> [Pratique a leitura]:
**A.** Transcreva sem alterações, do texto sobre o surgimento da banda ilheense, o trecho que vai de "O grupo nasceu" até "ganhou forma ali.".
**B.** Escreva a continuação do texto sobre o surgimento da banda ilheense, começando logo após a última frase apresentada.

> [Trecho fornecido]:
┄┄┄┄┄┄
O grupo nasceu de modo despretensioso, relembra Victor. Numa sexta-feira, em setembro de 2021, ele e Zezo convidaram amigos para tocar no Delicious Pub, cervejaria da cidade. Victor sabia que o tecladista Daniel Tomy, após longa temporada em Minas Gerais, estava de volta a Ilhéus e o chamou para uma palinha. No embalo, Daniel convidou o baixista Ítalo Mendonça. O quarteto ganhou forma ali.

Naquela noite, quando o grupo fez um intervalo na apresentação, Victor se dirigiu a um dos espectadores e perguntou se havia gostado do som. “Porra! Uma puta orquestra, velho!”, respondeu o camarada, que, sem saber, batizava a banda recém-nascida.

“É UMA MISSÃO BOA”

O nascimento da Putorkestra! coincide com o período em que a eficácia das vacinas contra a Covid-19 permitiu maior flexibilização das medidas de distanciamento social. Com menos de seis meses, o grupo conquistou lugar cativo na Barrakítika, bar mais tradicional da boemia ilheense, onde se apresenta às terças, semanalmente. Também é figura fácil no Flow Burguer Bar e no Delicious Pub, novas casas da cena cultural sulbaiana.
┄┄┄┄┄┄
> [Dados a seguir]:
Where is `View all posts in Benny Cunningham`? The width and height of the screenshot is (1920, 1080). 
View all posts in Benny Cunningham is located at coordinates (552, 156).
┄┄┄┄┄┄
> [Respostas por tarefa]:
**A.**
O grupo nasceu de modo despretensioso, relembra Victor. Numa sexta-feira, em setembro de 2021, ele e Zezo convidaram amigos para tocar no Delicious Pub, cervejaria da cidade. Victor sabia que o tecladista Daniel Tomy, após longa temporada em Minas Gerais, estava de volta a Ilhéus e o chamou para uma palinha. No embalo, Daniel convidou o baixista Ítalo Mendonça. O quarteto ganhou forma ali.

**B.**
A banda já desfruta de excelente aceitação, segundo Victor Santana, mesmo investindo em estilos que, hoje, não são os mais populares, como o jazz e a música instrumental brasileira. “Embora seja ainda um público no começo da formação, com poucos adeptos, por enquanto. É um tipo de arte que exige um pouco mais de atenção [do espectador]”, ressalva o baterista, que também é fundador da banda OQuadro.

Para Victor, os elementos definidores do jazz são liberdade, improvisação, não linearidade rítmica e interpretações singulares de uma música dançante. “Nada comercial”, resume.

– A gente prefere tocar uma parada mais underground pelo som e até pelo desafio à estrutura da música comercial. Divulgar um tipo de som mais diverso, não tão convencional assim. É uma missão boa. Sempre estive envolvido nisso, tocando como DJ, tocando rap com OQuadro, uma música mais diferente na época. Hoje em dia é comum, rap é pop, mas quando a gente começou era bem underground. É a mesma coisa com o jazz, né? Fico brincando, dizendo que o jazz vai ser o novo pop -.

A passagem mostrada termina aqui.